= 任务说明 =
请一字不改地抄写这篇讲述澳洲国际学生疫情困境的原文中的一段,从“莫里森政府表示,国际学生应该首先自己养活自己。”起,到“但COVID-19危机已经让Shi女士考虑回到家人身边,至少是暂时的。”止,包括这两处。

= 原文 =
* * * * * * * * *

随着新冠病毒疫情的爆发,澳洲国际学生面临着改变人生的抉择。
如果Natasha没有完成大学学业就回到印度,家庭耻辱和包办婚姻就等着她——在花费多年的储蓄之后,这种前景更加令人心碎。
在COVID-19大流行之前,Natasha就快要实现自己创业的梦想了。
她和其他数千名国际学生一样,面临着是否离开澳大利亚这个改变人生的决定。
但对于一个不顾家人意愿、贷款1.5万澳元来到澳大利亚的人来说,现在就离开的想法是“不可想象的”。
Natasha说:“那种我无法承担的羞耻感和困窘感将是非常难受的。”
Natasha并不反对包办婚姻,但20多岁的她说,随着她年龄增长并且更加独立,她的父母为她选择丈夫的权力将会减少。
她说:“我想先有所成就。”
而澳大利亚大学的学位将帮助她变得更加独立。
莫里森政府表示,国际学生应该首先自己养活自己。
莫里森上月表示:“所有第一年来澳大利亚的学生都必须提供一份保证书,证明他们在头12个月能够养活自己。”
国际学生没有资格申请政府的JobKeeper或JobSeeker救助金。
尽管处境艰难,Natasha说她不想被别人“施舍”。
自从辞去悉尼国际机场的工作后,她一直靠大约2500澳元的积蓄和养老金生活。
她说,在过去的一个月里,她“至少”申请了100份工作。
听到莫里森总理告诉那些无法自立的国际学生“回家”,她感到很难过。
“我信任澳大利亚,我做了一个违背家人意愿的决定,所以不要让我们回去。”
来自中国的法律系学生Abbey Shi在一次高中旅行中“爱上”了澳大利亚。
她说:“这里的每个人都很可爱,这里的文化非常多元。”
“我看到(移民)在这里建立自己的社区,把自己的文化带到这里,为澳大利亚经济做出了贡献。”
“我去过欧洲,那里不是这样的。”
但COVID-19危机已经让Shi女士考虑回到家人身边,至少是暂时的。
她说:“我离父母太远,这很困难,因为他们不能提供任何物质帮助。”
“这让我付出了代价,但我珍视这里的基本社会观点,比如民主和人们在社会中有发言权。”
作为悉尼大学学生代表委员会的秘书长,Shi女士为那些有无家可归的学生找到了住处。
她说:“我们通过朋友帮助那些经济极度困难的人找到一个住处。”
她表示:“我希望看到国际学生得到更多的经济和情感支持,尤其是在新州。”
尼泊尔学生Bikas Sapkota在失业前做清洁工,每周工作20小时。
他在接受采访时说:“这一切来得太突然了,对我来说真的很难。”
他的积蓄正在减少,而下学期的学费很快就该交了。
他说:“我几乎没钱了,如果这种情况再继续下去,我不知道该怎么办。”
悉尼的尼泊尔社区帮助他获得了包括食物在内的基本物资,但这还不够。
他说,没有财政援助,他在澳大利亚的未来看起来很渺茫。
政府的反应
联邦教育部长Dan Tehan表示,国际学生可以获得“超过13亿澳元”的支持。
他说:“在澳大利亚生活超过12个月的有经济困难的学生可以提前取出养老金。”
那些在老年护理等“关键部门”工作的人,每周工作时间可以超过20小时。

* * * * * * * * *

= 数据内容 =
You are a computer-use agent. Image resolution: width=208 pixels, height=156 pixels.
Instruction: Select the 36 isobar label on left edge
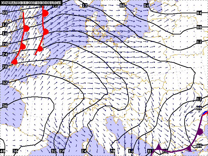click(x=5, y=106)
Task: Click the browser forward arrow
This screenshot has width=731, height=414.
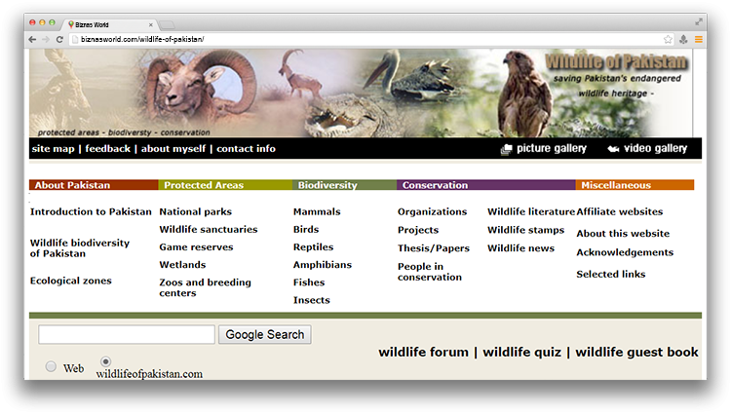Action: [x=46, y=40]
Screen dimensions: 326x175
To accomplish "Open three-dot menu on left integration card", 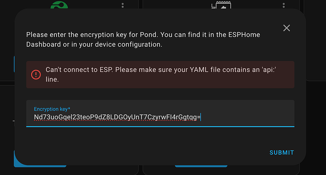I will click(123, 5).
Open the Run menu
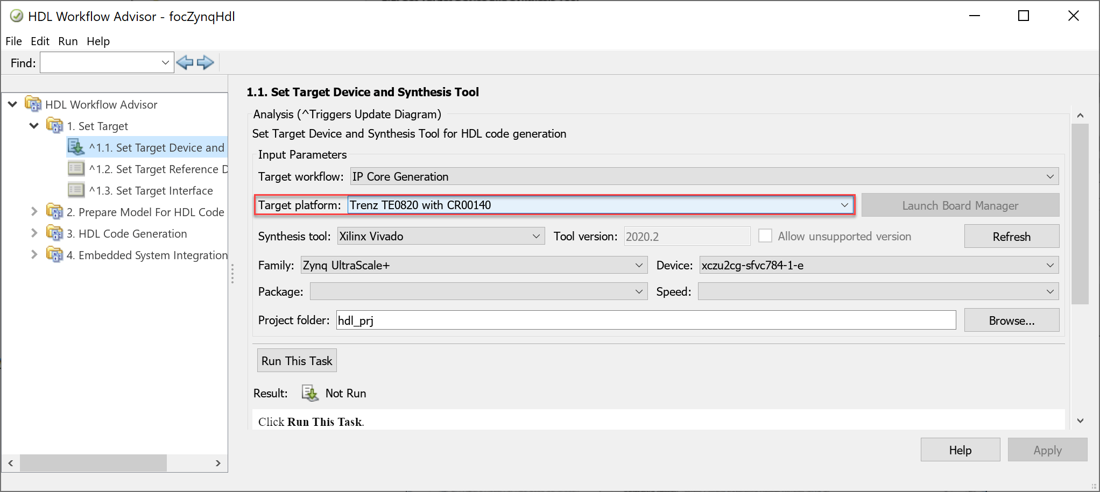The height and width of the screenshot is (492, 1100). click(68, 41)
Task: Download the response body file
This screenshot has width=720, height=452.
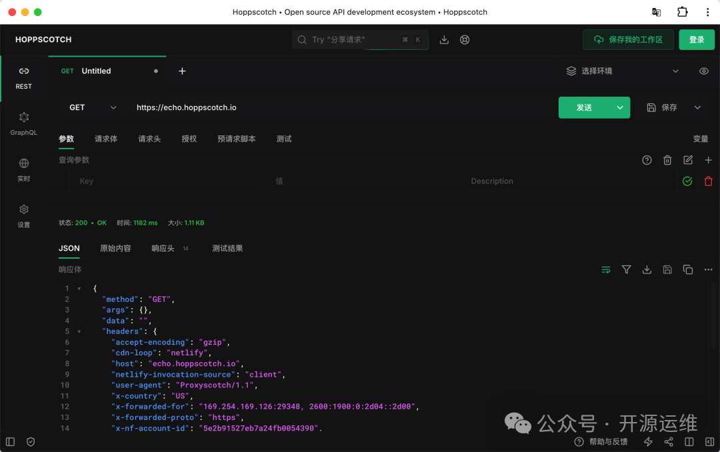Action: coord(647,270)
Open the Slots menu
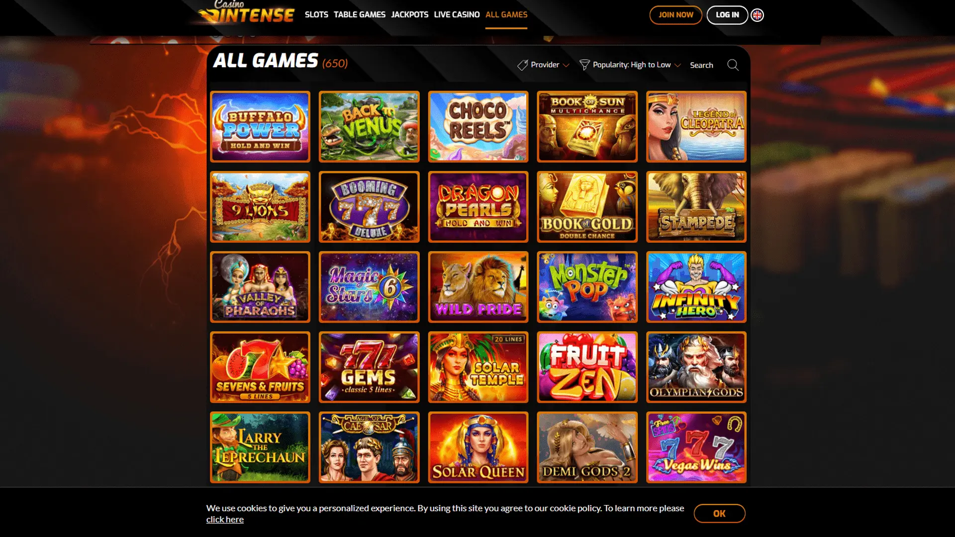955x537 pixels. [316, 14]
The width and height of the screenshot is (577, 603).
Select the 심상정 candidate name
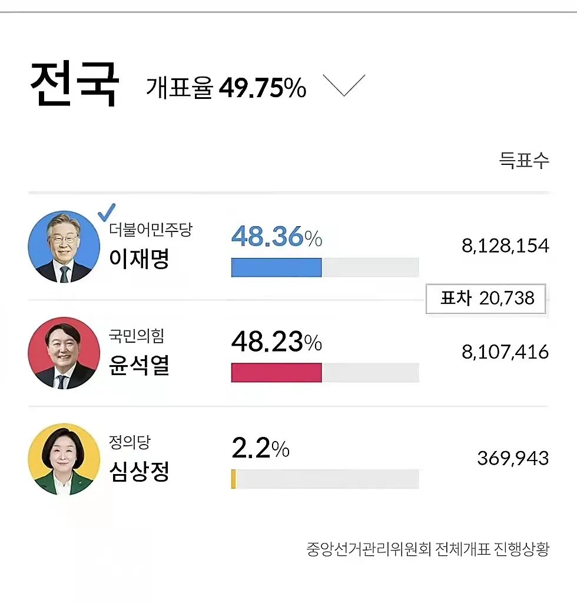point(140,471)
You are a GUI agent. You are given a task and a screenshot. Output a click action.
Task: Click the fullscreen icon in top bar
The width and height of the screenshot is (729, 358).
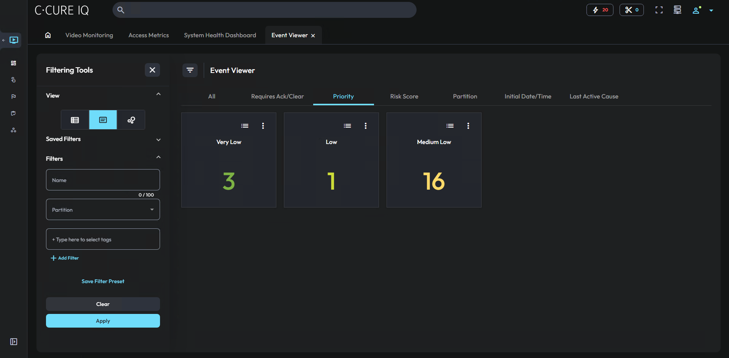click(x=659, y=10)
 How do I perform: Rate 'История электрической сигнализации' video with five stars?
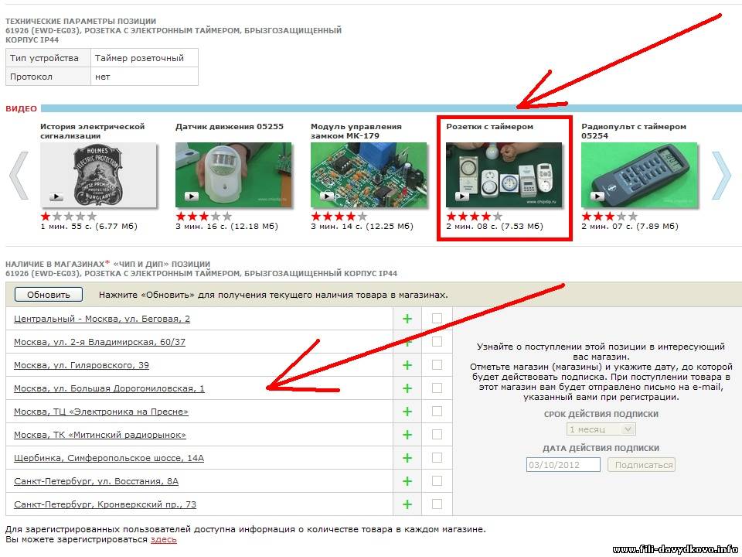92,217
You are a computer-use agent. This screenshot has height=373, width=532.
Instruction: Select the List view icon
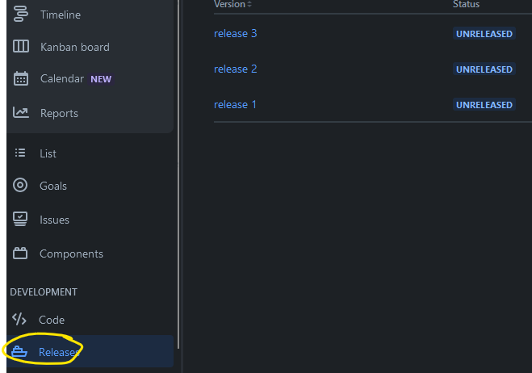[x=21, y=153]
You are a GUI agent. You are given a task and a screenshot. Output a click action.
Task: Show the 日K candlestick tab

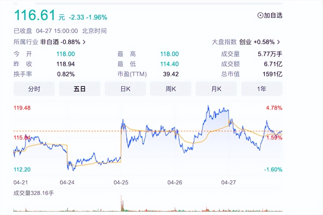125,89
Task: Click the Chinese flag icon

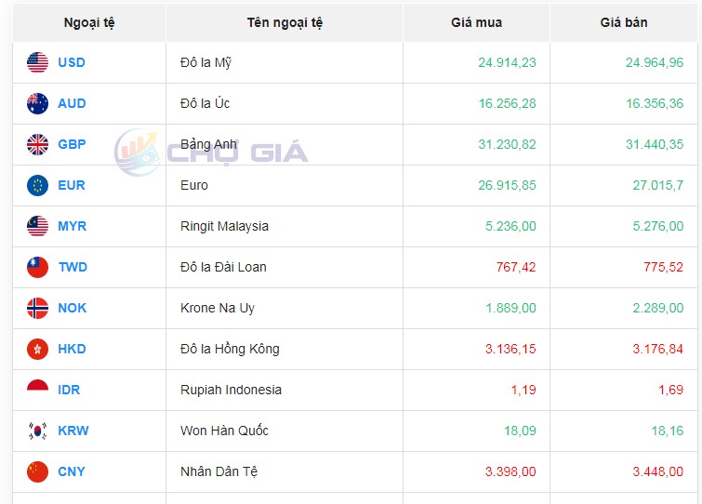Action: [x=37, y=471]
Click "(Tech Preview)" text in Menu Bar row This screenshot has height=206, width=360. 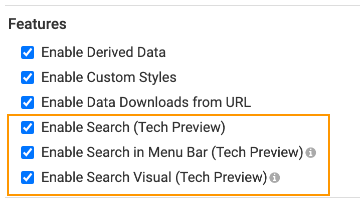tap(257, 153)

* * * * * * * * *

= 回答如下 =
莫里森政府表示,国际学生应该首先自己养活自己。
莫里森上月表示:“所有第一年来澳大利亚的学生都必须提供一份保证书,证明他们在头12个月能够养活自己。”
国际学生没有资格申请政府的JobKeeper或JobSeeker救助金。
尽管处境艰难,Natasha说她不想被别人“施舍”。
自从辞去悉尼国际机场的工作后,她一直靠大约2500澳元的积蓄和养老金生活。
她说,在过去的一个月里,她“至少”申请了100份工作。
听到莫里森总理告诉那些无法自立的国际学生“回家”,她感到很难过。
“我信任澳大利亚,我做了一个违背家人意愿的决定,所以不要让我们回去。”
来自中国的法律系学生Abbey Shi在一次高中旅行中“爱上”了澳大利亚。
她说:“这里的每个人都很可爱,这里的文化非常多元。”
“我看到(移民)在这里建立自己的社区,把自己的文化带到这里,为澳大利亚经济做出了贡献。”
“我去过欧洲,那里不是这样的。”
但COVID-19危机已经让Shi女士考虑回到家人身边,至少是暂时的。